UK review hails low-carb diet as “effective” in managing diabetes
A UK review finds that eating a low-carb diet is an “effective technique” to help manage diabetes.
Scientists from London Metropolitan University discovered that people with diabetes who reduced the amount of starchy carbohydrates they ate, such as potatoes, rice and pasta, achieved significantly lower blood glucose levels.
The findings came from a systematic review of work carried out by other researchers into carbohydrate consumption among people with diabetes.
The London research team analysed HbA1c levels of participants who followed either a low-carb diet or a low-fat diet, the latter of which is recommended by the American Diabetes Association.

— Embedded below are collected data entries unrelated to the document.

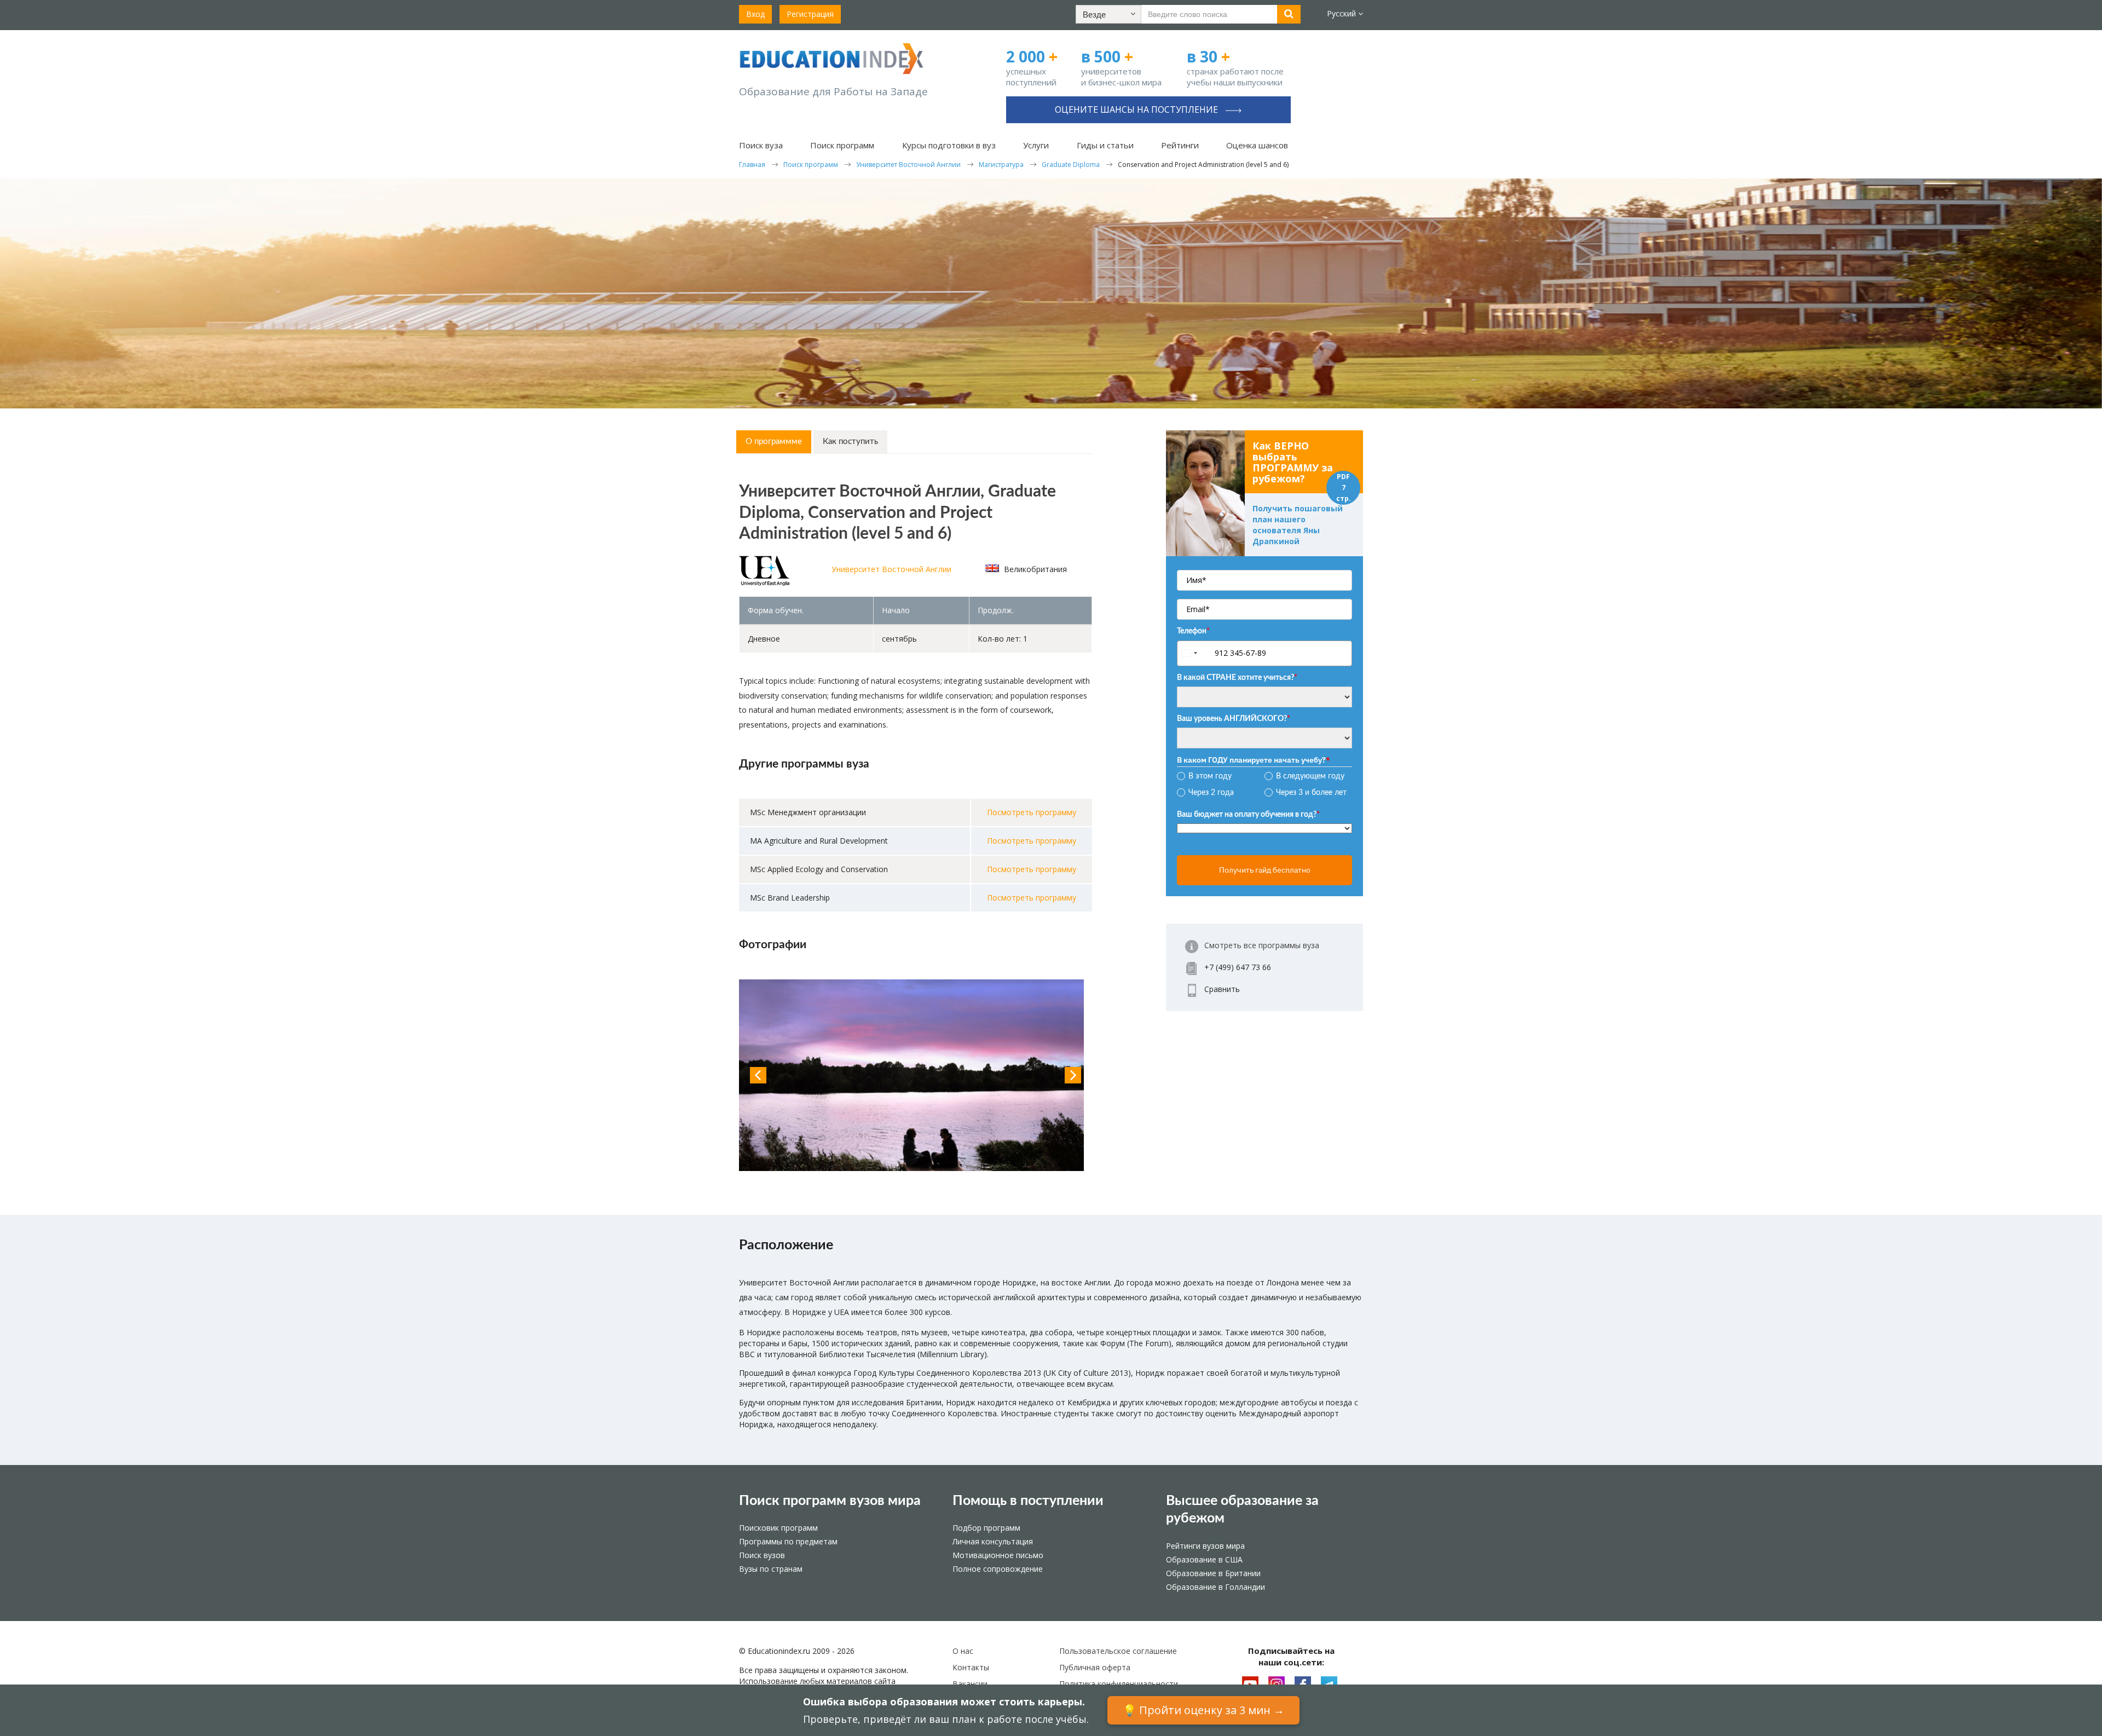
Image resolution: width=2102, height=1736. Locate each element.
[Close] (1246, 37)
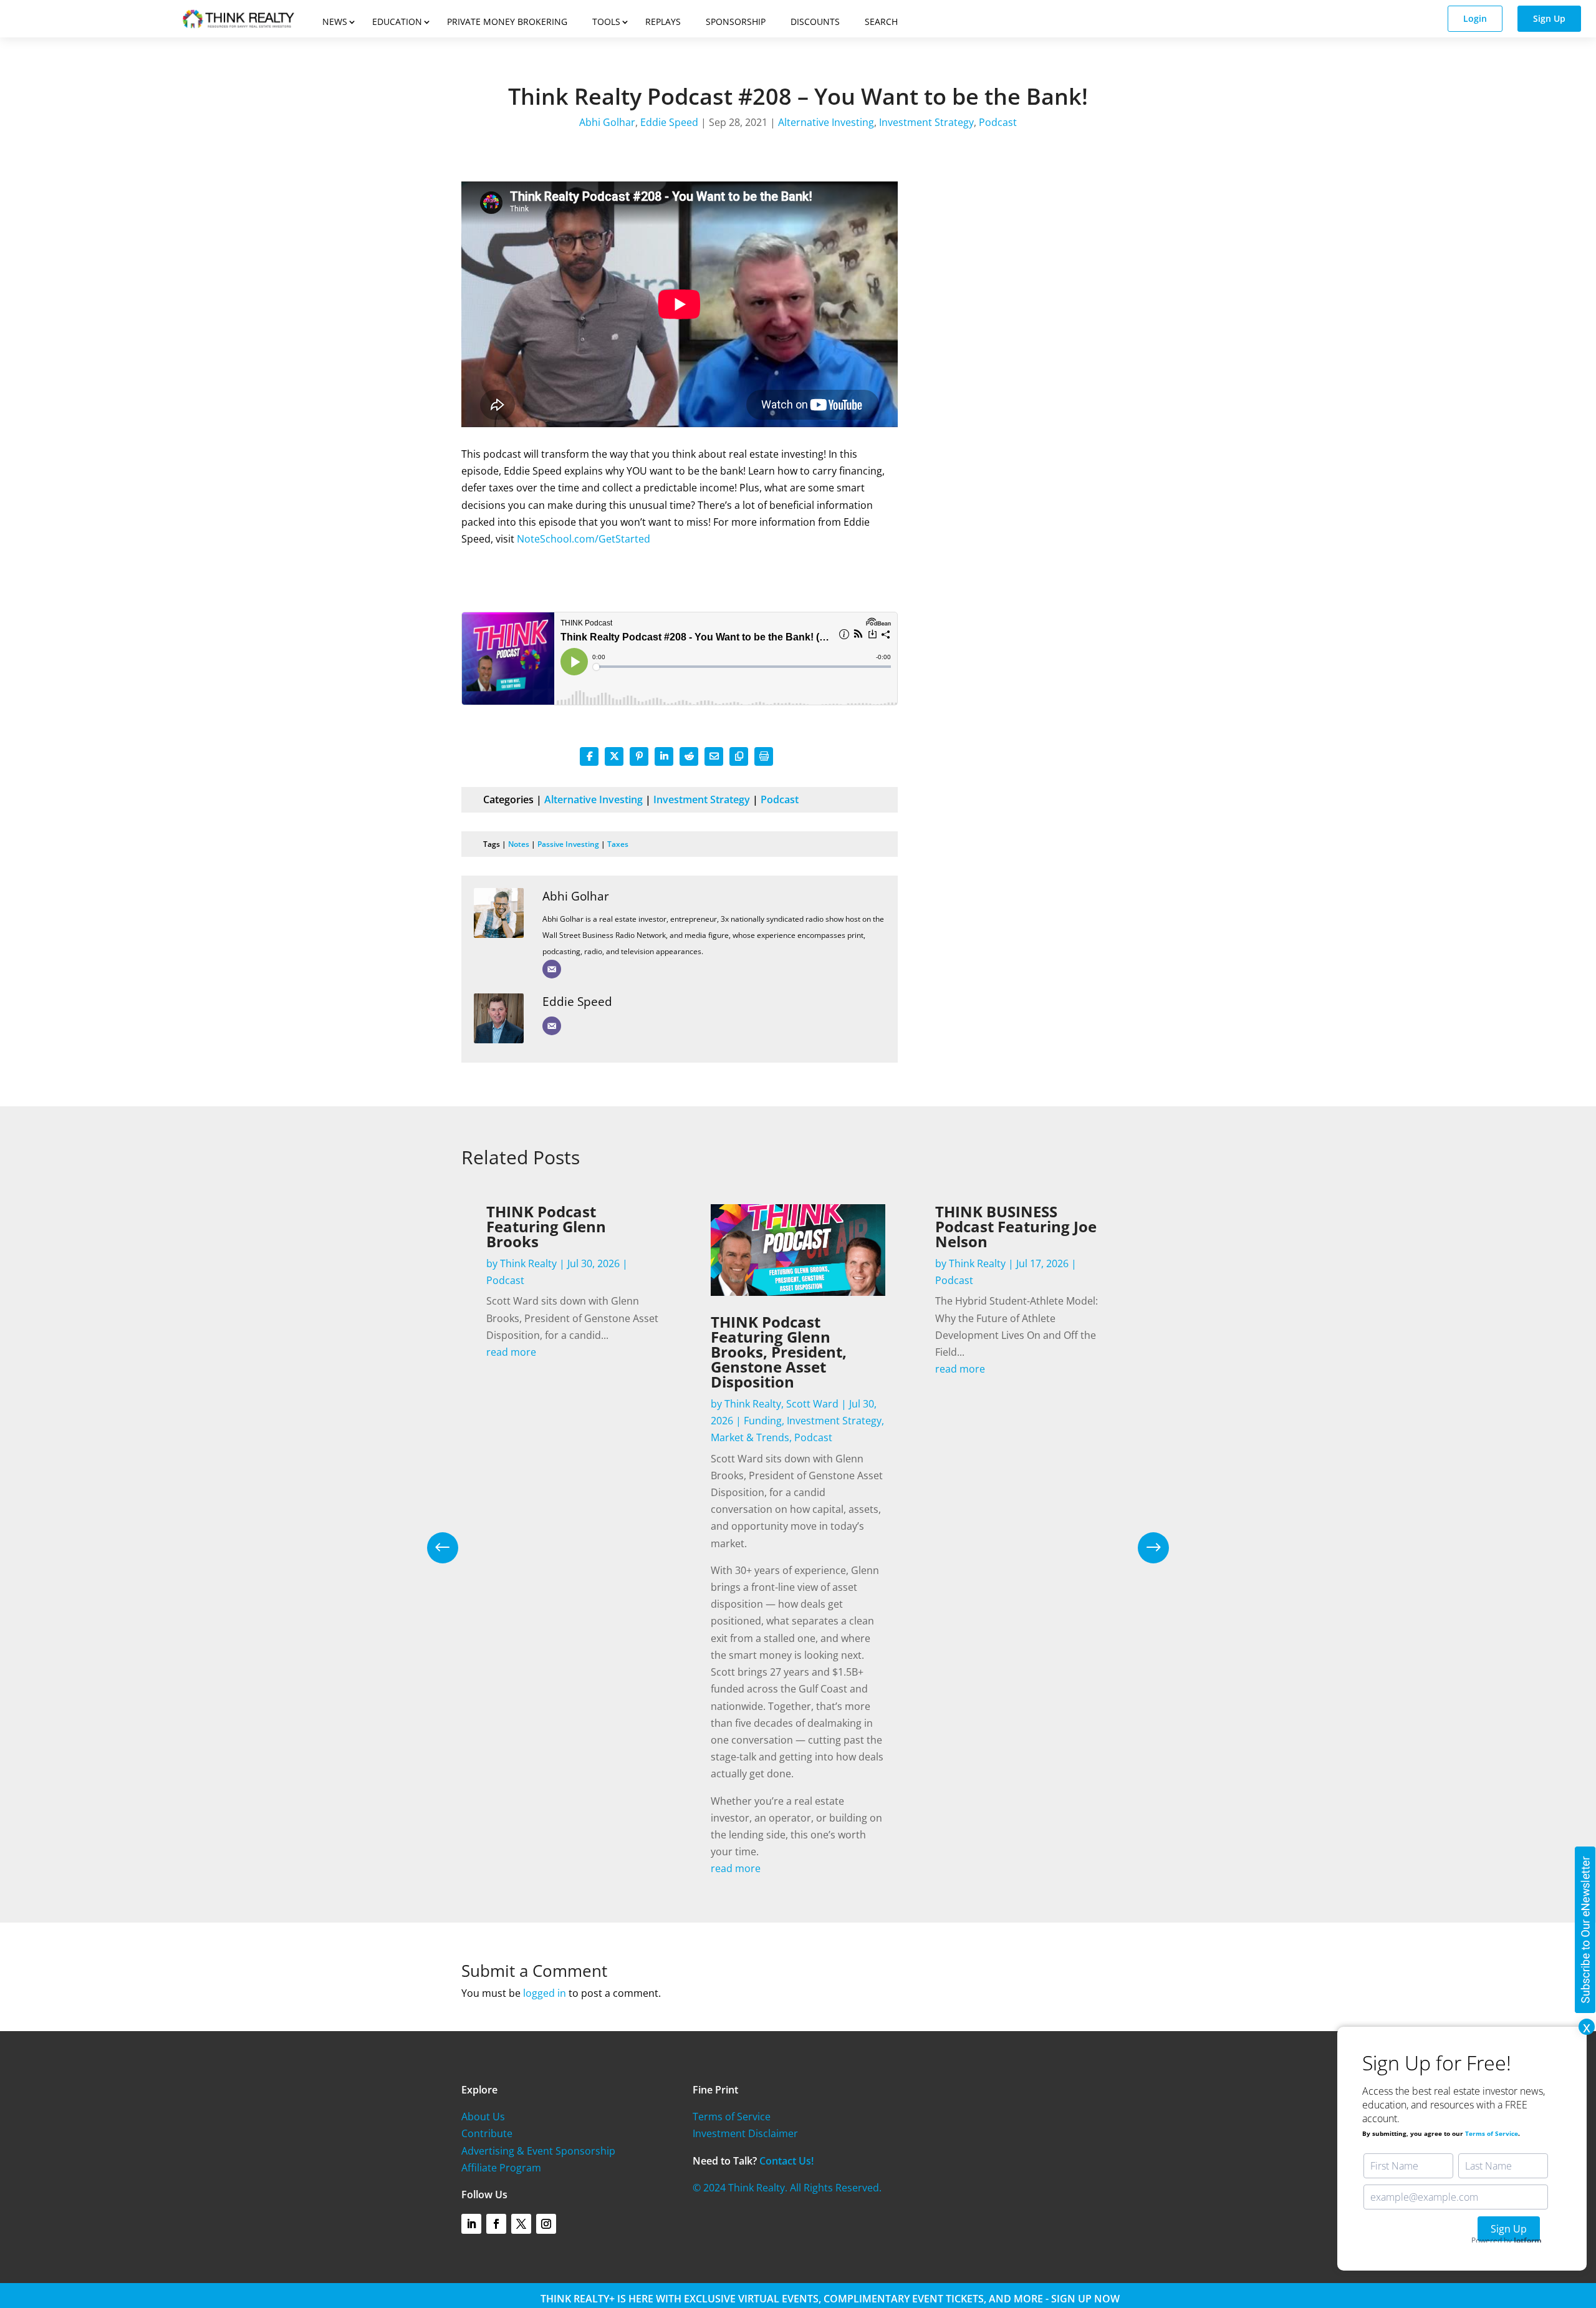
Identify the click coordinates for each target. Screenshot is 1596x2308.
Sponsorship (736, 21)
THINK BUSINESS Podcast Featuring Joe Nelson (1016, 1226)
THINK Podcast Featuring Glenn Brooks (546, 1226)
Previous (452, 1548)
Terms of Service (732, 2116)
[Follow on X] (521, 2224)
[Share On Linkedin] (664, 756)
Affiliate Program (501, 2168)
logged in (544, 1993)
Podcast (998, 122)
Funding (763, 1420)
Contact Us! (786, 2161)
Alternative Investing (826, 122)
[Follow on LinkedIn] (471, 2224)
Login (1475, 18)
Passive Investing (568, 844)
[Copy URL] (738, 756)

Those on a low-carb diet who ate between 30g and 120g of carbs per day significantly lowered their HbA1c, and participants who ate less than 30g per day reduced their HbA1c by 24 mmol/mol (2.2%).
Additionally, those in the low-carb group lost more weight: an average of 4.7kg over a two-year period compared to 2.9kg in the low-fat group.
“Our findings suggest that a reduced carbohydrate diet can be an effective technique for managing diabetes and new guidelines that promote lower carbohydrate intakes for both the general population, and those with diabetes, should seriously be considered,” said lead author Michelle McKenzie.
“More long-term studies are required to ensure that the results can be confidently translated into clinical practice, however, the science at this point in time is compelling and should not be ignored.”
The findings will be published in the Winter Meeting edition of the Proceedings of the Nutrition Society.